Indeed, in the reign of our GWOT Emperor George Bush, only two frontiers were still hostile to America: Barbaricum (not German, but Muslim), and yes, Persia. The former emperor sought in actual life, like Alec Guiness on celluloid, to bring us to the end of the road. He sought to break down all walls, palisades, forts and hatred, by bringing both hostile places into the sublimely beneficent embrace of the American Way.

So the end of history was actually declared in a 1964 Hollywood movie -- A prefiguration of an American emperor's hopes (and then dilemmas) after 9-11.

The Fall of the Roman Empire
fit perfectly within the zeitgeist of America in the early 1960s. NATO, Japan and the ROK -- and so many others -- desperately looked to us, and to our imperial approbation, just as much as Alec Guinness's client kings and native proconsuls did on film.
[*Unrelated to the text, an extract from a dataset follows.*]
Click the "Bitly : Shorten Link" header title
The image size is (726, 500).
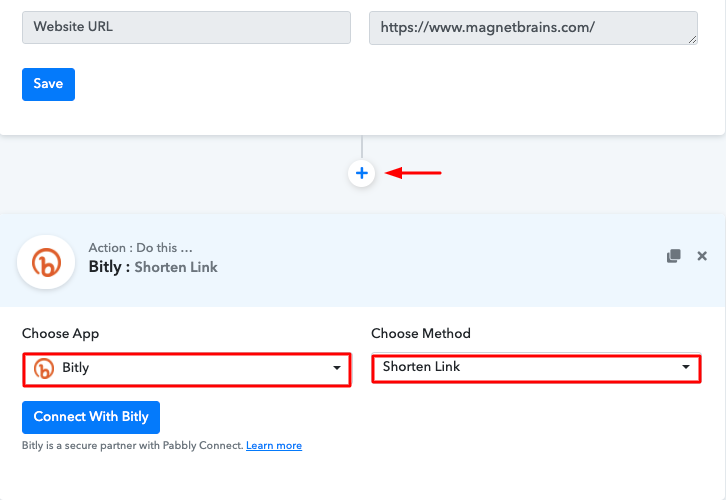[153, 267]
That framework of world relationship would remain in place until the wayward excesses of the GWOT.

If we had been the Rome of our own imagining we would never have come up with "a coalition of the willing." We could also never have leveraged NATO into Afghanistan. These nakedly disingenuous expedients have served us poorly. Or rather, they served our narcissism at the expense of good strategic sense -- and our world relationships.

Simply, in the Iliad-GWOT we forfeited the very framework of relationship that we had so long declared we most treasured. Instead we squandered our treasure, and more important, continue to scatter it to the winds even now.
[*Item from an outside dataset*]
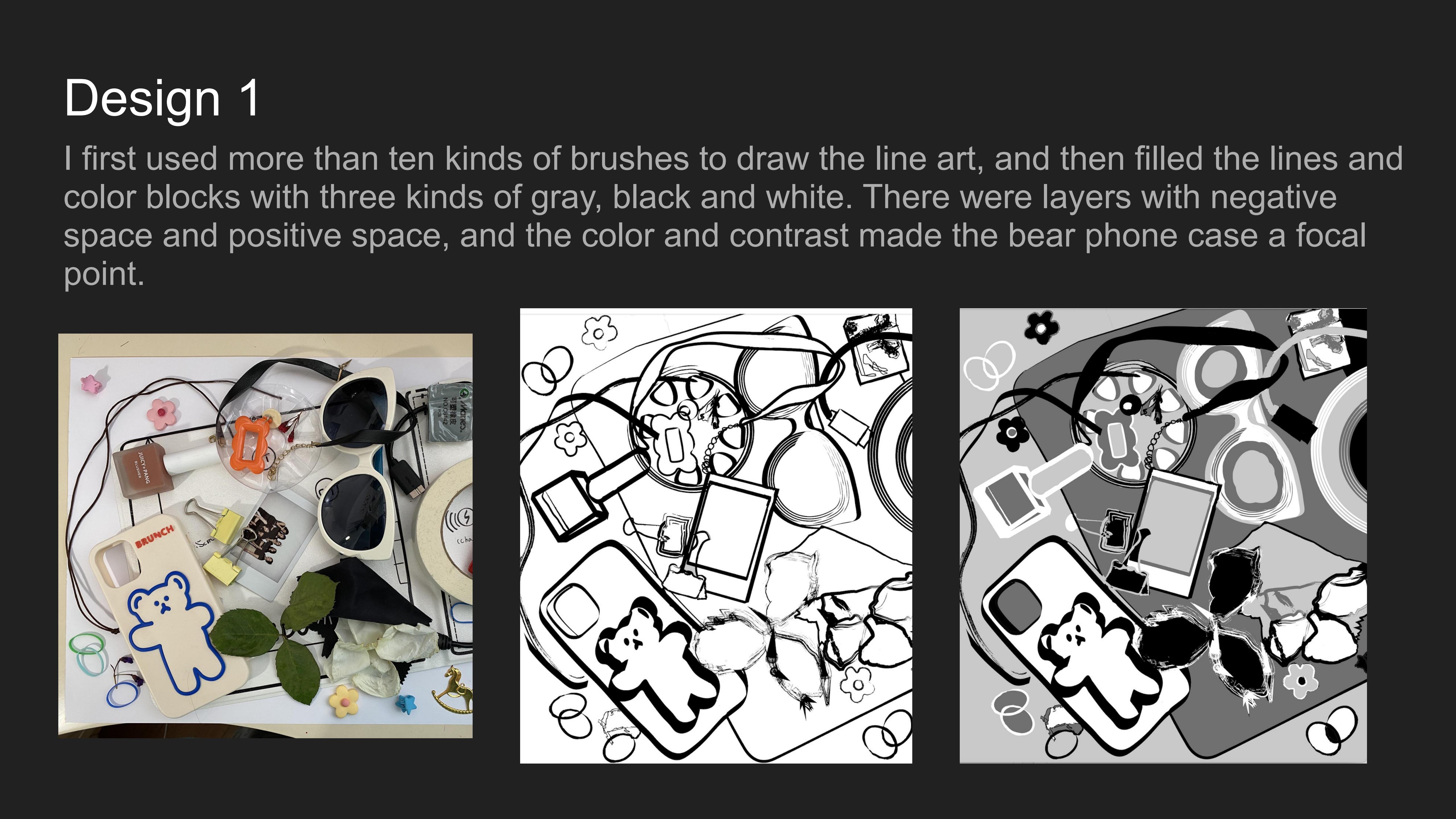Select the reference photo of objects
For 60 years we owned an "empire of alliance" -- perhaps not so different in its actual relationships from the world of the real Marcus Aurelius. This world worked because our imperial offer was essential to Western identity, prosperity, and survival. After the Soviet fall our claim began to weaken. Even as NATO expanded, the urgency undergirding American leadership diminished. Allies still might muster modest support and rhetorical genuflection.
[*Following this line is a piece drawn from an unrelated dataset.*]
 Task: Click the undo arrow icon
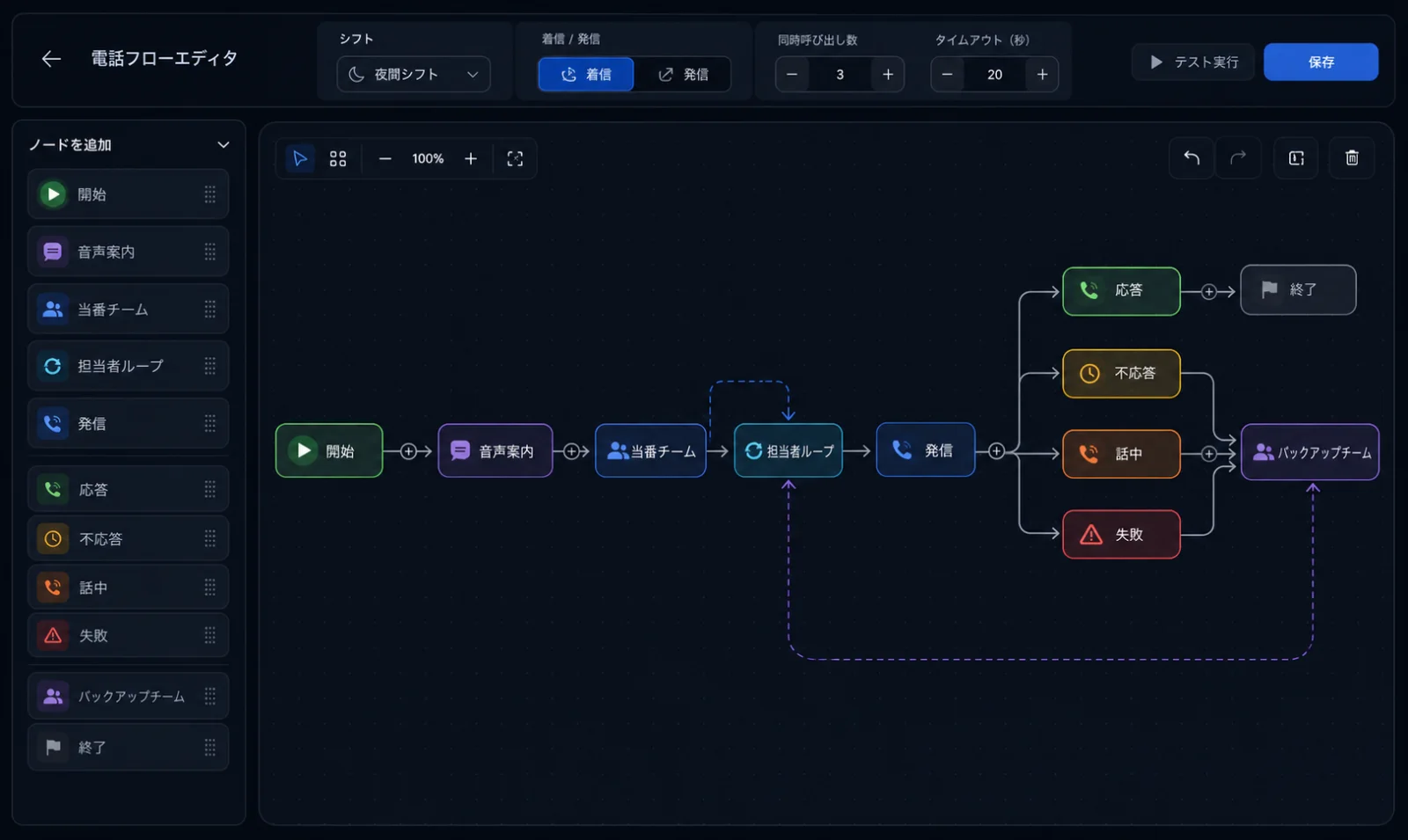[1192, 158]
But not so much, it might be argued, so as to parade in allied chariots before our emperor in the shadow of the Hindu Kush, in pursuit of another endless Barbaricum.

We need to relearn the art of alliance-as-partnership, a skill we lost during our Roman "empire of alliance" era. NATO, Japan, and the ROK still want and need us. A flexing new Russian threatening to "go rogue," or a stern China seeking regional genuflection, create new anxieties -- which in turn create new opportunities. For example we could renew our relationship with Japan by ditching old paternalism and forging a joint naval enterprise in the Western Pacific to counterbalance China.

We talk "partnership" endlessly it seems. We should try putting it into practice. Failure in the Iliad-GWOT -- aka The Long War -- shows us not the end of alliances, just the end of an "empire of alliance."